How does np.transpose() permute the axis

I am trying to visualize the images in one batch of the data loader. I got this code snippet from Pytorch official site.

def imshow(inp, title=None):
    """Imshow for Tensor."""
    inp = inp.numpy().transpose((1,2,0))
    print(inp.shape)
    plt.imshow(inp)
    if title is not None:
         plt.title(title)
    # plt.pause(0.001)  # pause a bit so that plots are updated

# Get a batch of training data
image, label = next(iter(train_loader))
print(image.shape)
#print(label)
# Make a grid from batch
out = torchvision.utils.make_grid(image)
imshow(out, title=[label[x] for x in label])

However, I am not able to understand inp.numpy().transpose((1,2,0)), what transpose is doing here. I know that it permutes the axis. However, the corresponding tensor shape is torch.Size([4, 3, 224, 224]). In that case (1,2,0) corresponds to 3,224,4. Then how imshow is correctly displaying images?

Apart from that, the shape of the tensor image is 3,224,224. but when it is being transformed to ndarray why the shape is being changed to (228, 906, 3). Should it become 224, 224, 3.

Hi Aleemsidra!

You should get an error here. You need to pass four axes to numpy’s
transpose() to transpose a 4-d tensor.

I have no idea where your (228, 906, 3) is coming from. I get
(244, 244, 3), which is what you expect and want. (matplotlib’s
imshow() wants the three color channels as the last dimension,
rather than the first. That’s the purpose of the transpose().)

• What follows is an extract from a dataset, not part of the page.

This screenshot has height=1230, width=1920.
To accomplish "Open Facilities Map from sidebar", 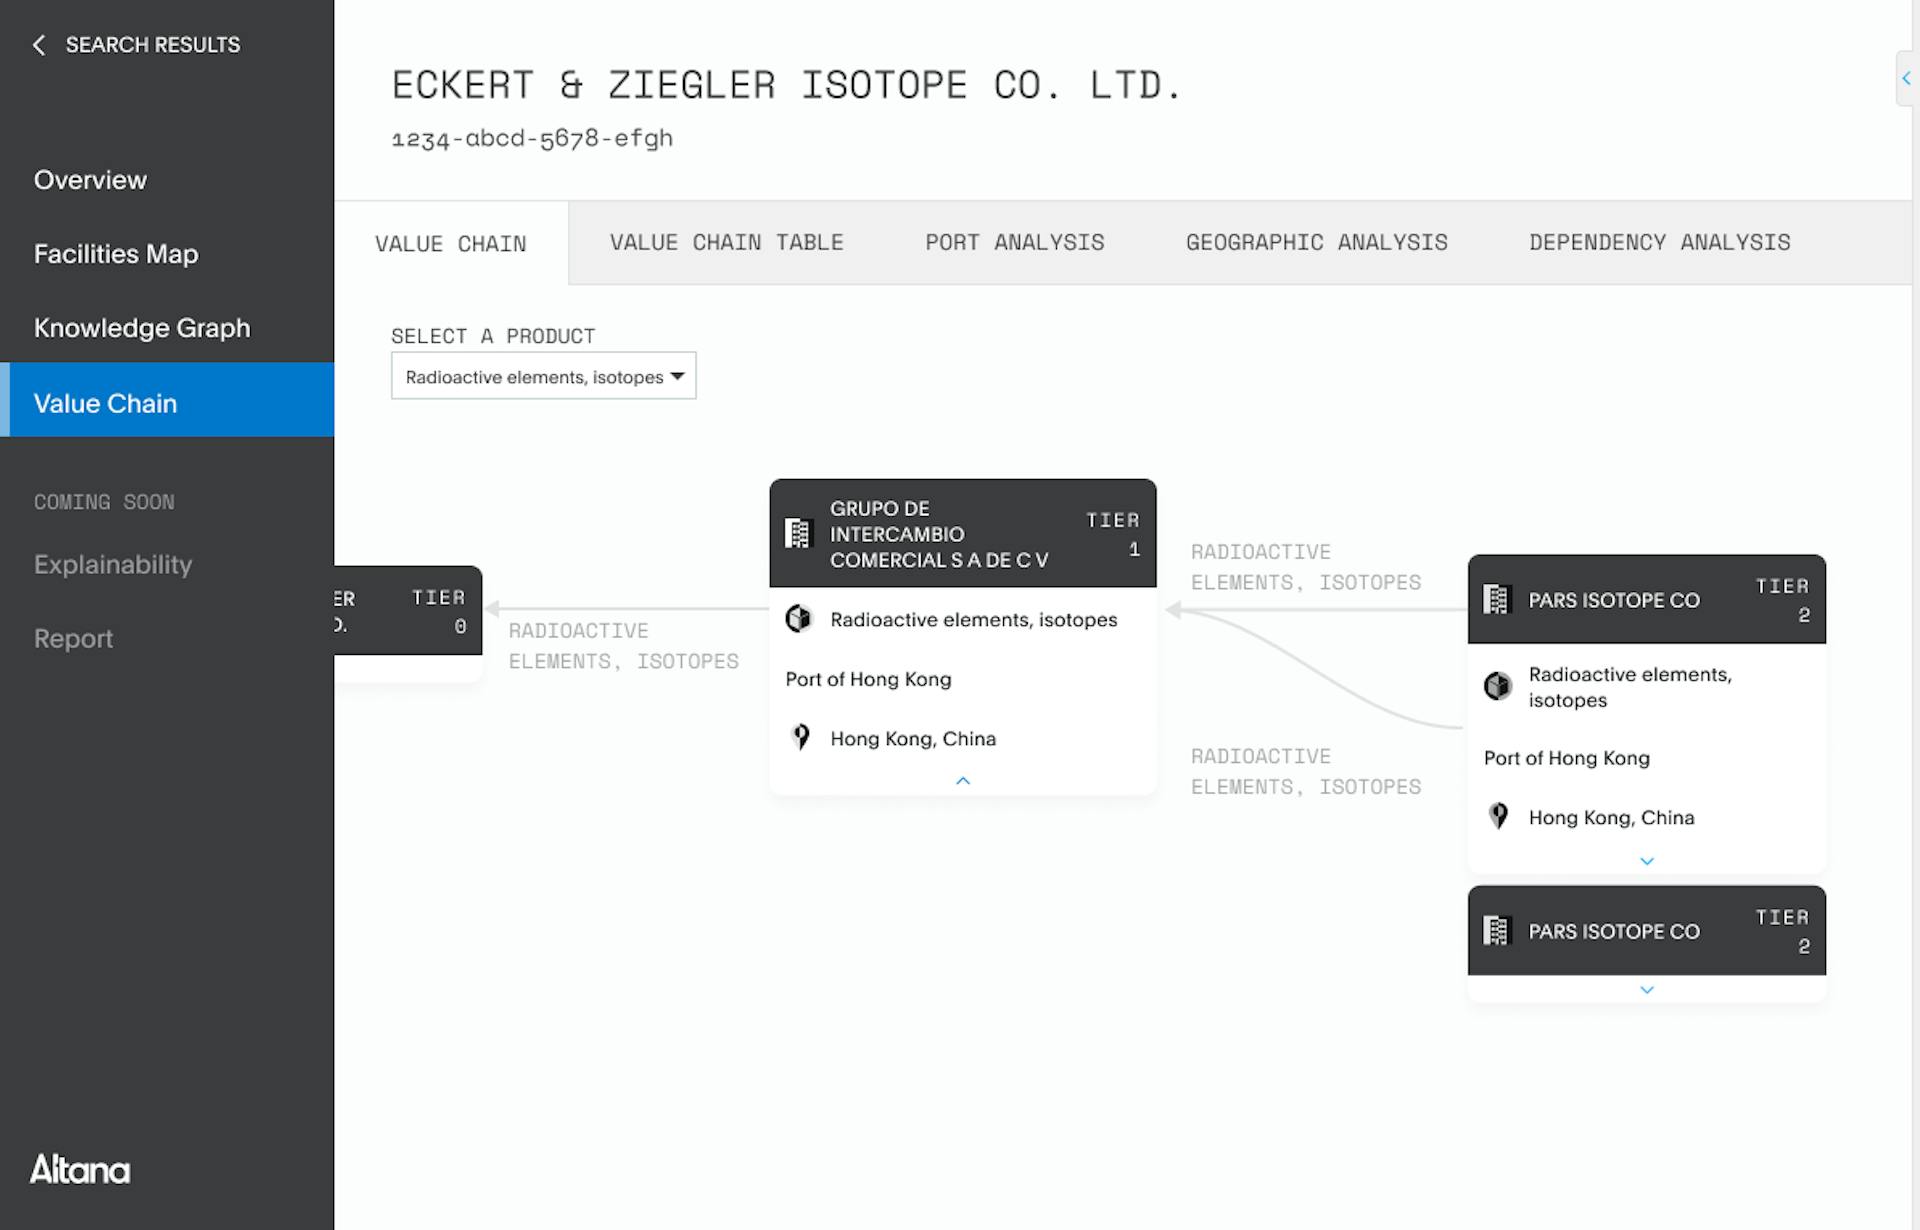I will click(x=116, y=254).
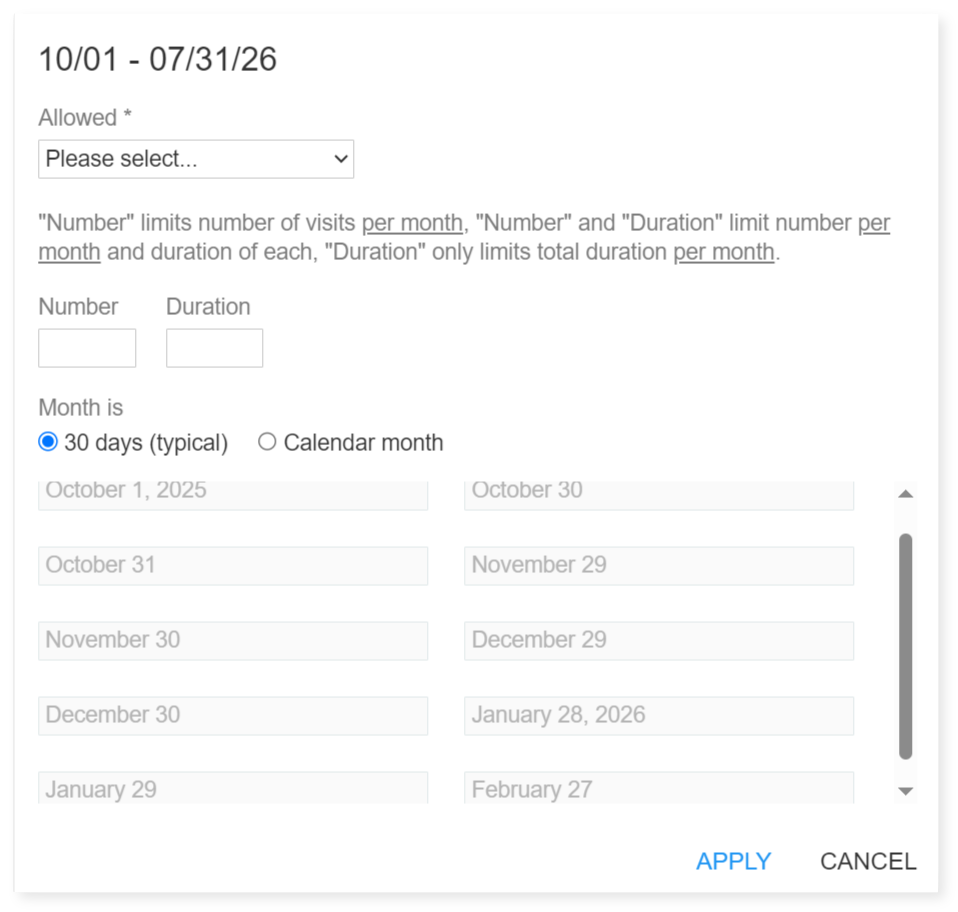Open the Allowed selection dropdown

195,158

Here’s an illustration of these points:

>>> import torch
>>> torch.__version__
'1.7.1'
>>> inp = torch.randn (4, 3, 224, 224)
>>> inp.shape
torch.Size([4, 3, 224, 224])
>>> inp.numpy().transpose ((1, 2, 0))
Traceback (most recent call last):
  File "<stdin>", line 1, in <module>
ValueError: axes don't match array
>>> inp[0].shape
torch.Size([3, 224, 224])
>>> inp[0].numpy().transpose ((1, 2, 0)).shape
(224, 224, 3)

Best.

K. Frank

I realized that I am using make_grid function which is changing the dimension from 4d to 3d. It is also changing the the dimension from 224, 244,3 to 228,906,3. Which is still confusing for me that how it picks up this dimension.

The “grid” of images is created by flattening the images provided as a batch of image tensors (4D) into a single image tensor (3D).
The shapes are created by placing the images next to each other using the specified nrow and padding arguments as described in the docs.